Wake up Apple! This security hole has been exploited since at least JUNE 2014 ! ! !
Click to access unit42-wirelurker.pdf
From the source article:
That’s puts Apple (AAPL, Tech30) in the position of playing whack-a-mole, Kalember noted. Instead, Apple would be better off ditching its current model and forcing all corporate app makers to stick to its well-guarded App Store and demand employee logins, he said.
EXACTLY.
If that happens apple will lose a lot of corporates. Version control of apps is far too important for mission critical systems
Yup. But there has to be a way to match a security certificate with one and only one app series, no imitations, no warez malware versions allowed. Not my problem, but Apple must change this situation. The WireLurker problem has been public since November 6, 2014. Tsk tsk Apple!
iOS as a platform poses some serious challenges to the developers who aren’t interested in selling, but want a small, custom-built app for their own purpose. I have often thought of building a simple app that would allow my small team to manage our club activities. The app would be easy to develop, I could probably do it in a week of after-hours development, and it would be quite useful to all the members of our little club. I don’t want to bother doing it, though, as there is no reasonable deployment option for me. I would have to submit it to Apple for review, and even if they approved it, the app would be out there for everyone to see, which I don’t want. The other option is paying the $300 enterprise certificate, set up an MDM server to deploy this certificate, then bring all the members’ iPhones into this MDM environment, all just for one lousy app…
On literally every other computing platform (Mac OS, Linux, Windows, Android, Blackberry, Win mobile, etc), you can ‘sideload’ your own applications.
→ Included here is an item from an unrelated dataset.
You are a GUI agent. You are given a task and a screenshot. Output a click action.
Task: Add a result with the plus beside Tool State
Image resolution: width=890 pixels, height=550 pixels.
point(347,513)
You may or many not receive some security warnings about the apps not being certified, but you have a way to manually install a home-grown app on a device. Not so with iPhones. The only way you can have an app you developed yourself installed on an iPhone is either through the Apple’s public App Store, or through the costly and cumbersome Enterprise Programme. This may not affect that many people, but I have no doubt that there are many active iOS developers who, in their spare time, wouldn’t mind hacking out a simple app that would take care of some simple matters related to their private lives, hobbies, etc. I’ve done this on other platforms many times before (Mac, Palm OS), and I’ve seen it done quite often. Apple, in their infinite wisdom on matters of security, had made it impossible for me to do this on the iPhone.
My work-around has been (over the last seven years) to essentially develop the same functionality as a web site and send my club members to that site. It is nowhere near as elegant and constrained as a custom app, but it works; still, it is an inelegant workaround, when I could have an app worthy of the best mobile ecosystem on Earth…
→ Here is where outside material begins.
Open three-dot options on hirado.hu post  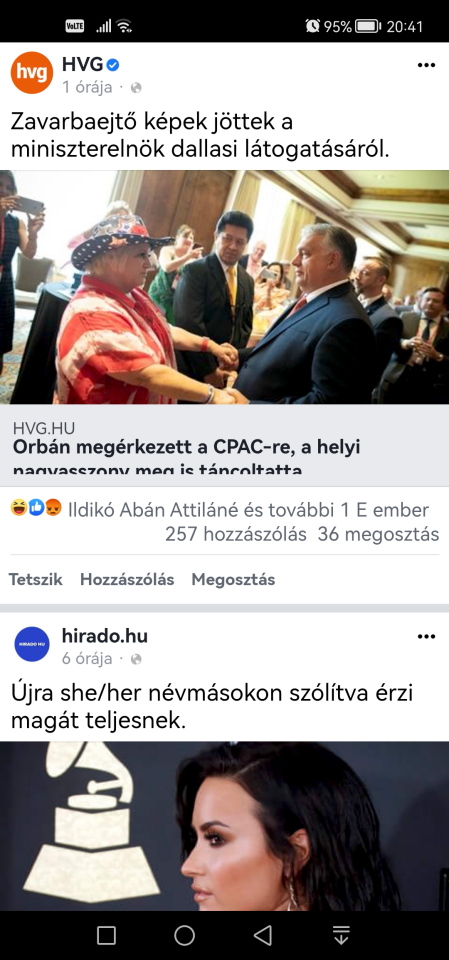pyautogui.click(x=426, y=637)
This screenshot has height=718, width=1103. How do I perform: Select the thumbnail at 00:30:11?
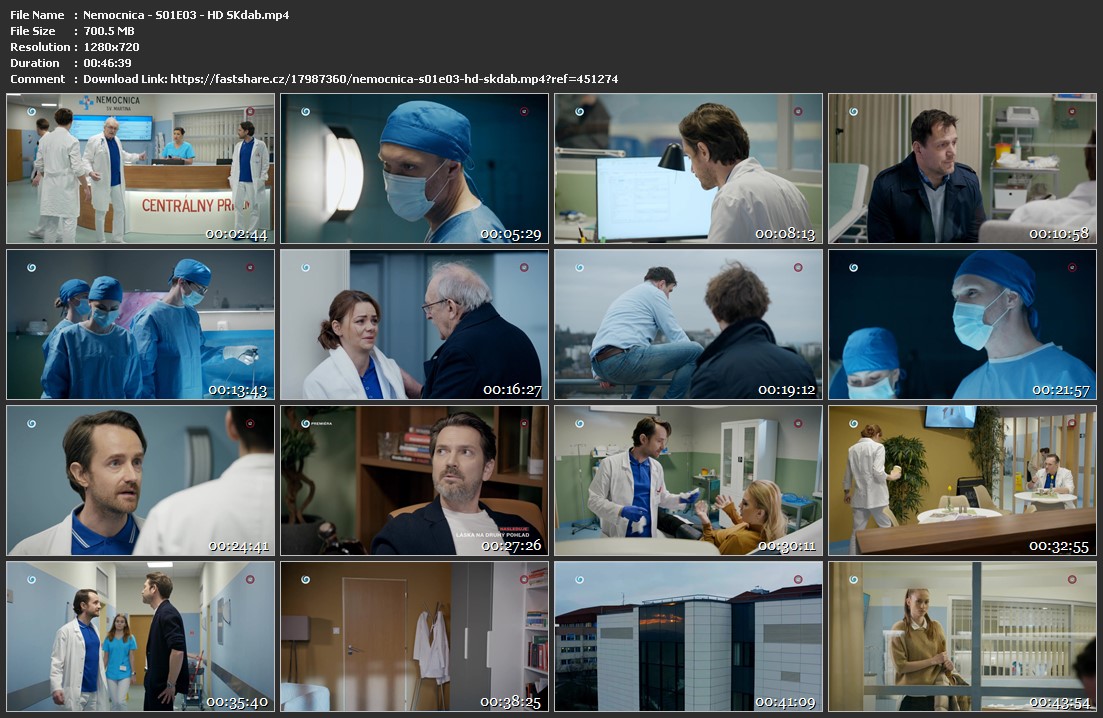688,481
You can sideload a signed app without using an MDM.
Have you considered putting it on the App Store but with an auth layer that will make it unusable for Joe public?
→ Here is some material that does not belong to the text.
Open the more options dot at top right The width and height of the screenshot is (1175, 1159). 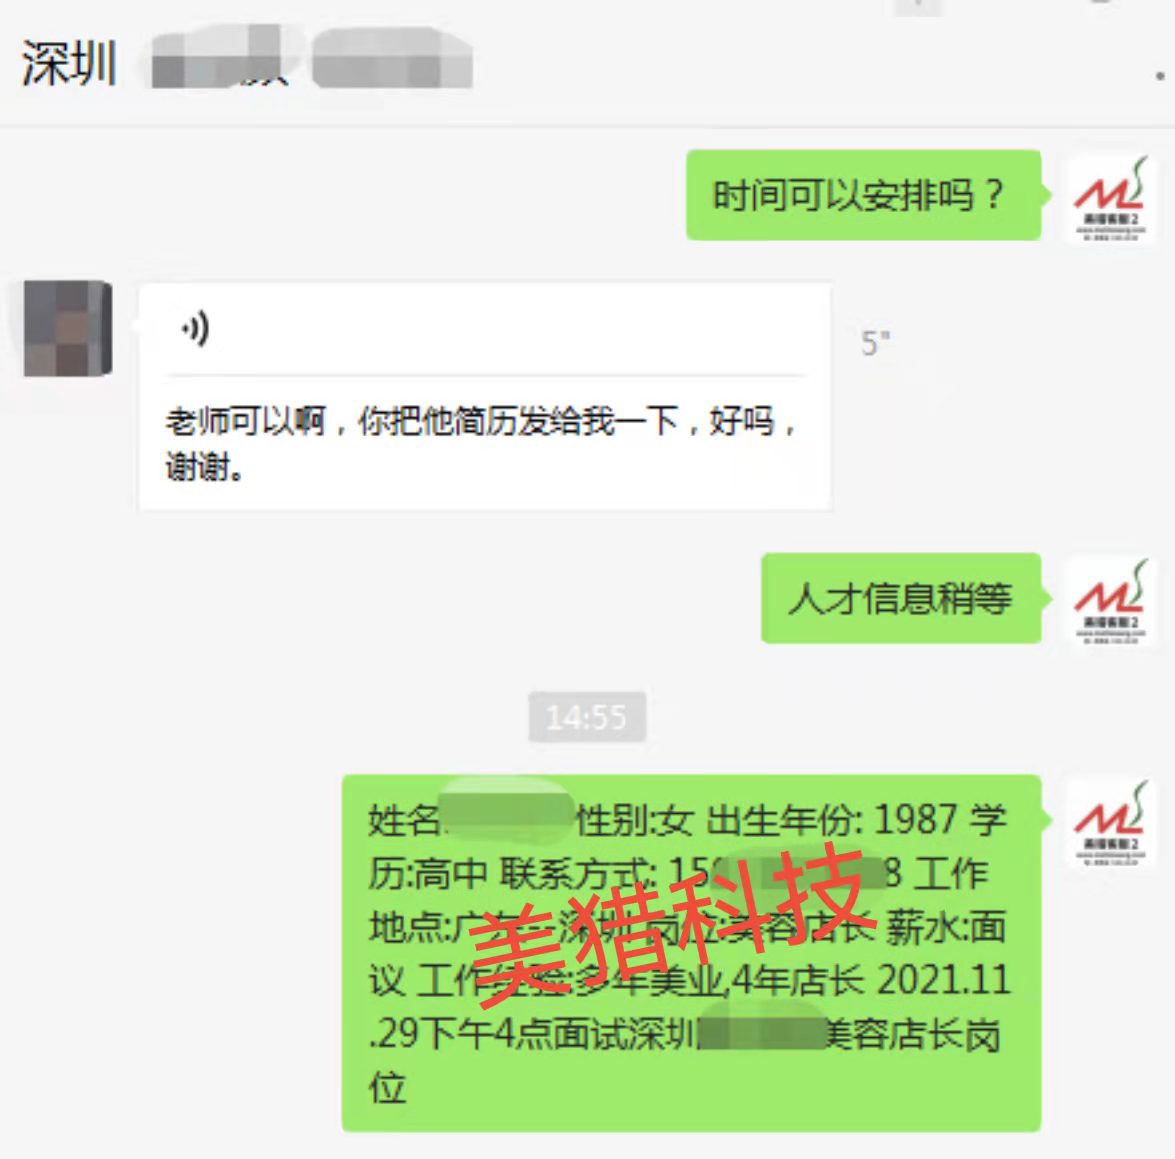point(1160,76)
This is such old news. VShare has existed for years. I must say though now, vShare now has no other use than for pirating, as people can now sideload emulators that are open source, so now, I have no other reason to have it, and have removed it, as I don’t need pirated apps.
Sent from my iPhone
>
Have not heard of this before, went to the website and was looking around at the comments, looks like a bunch of the apps are not working with their newest updates.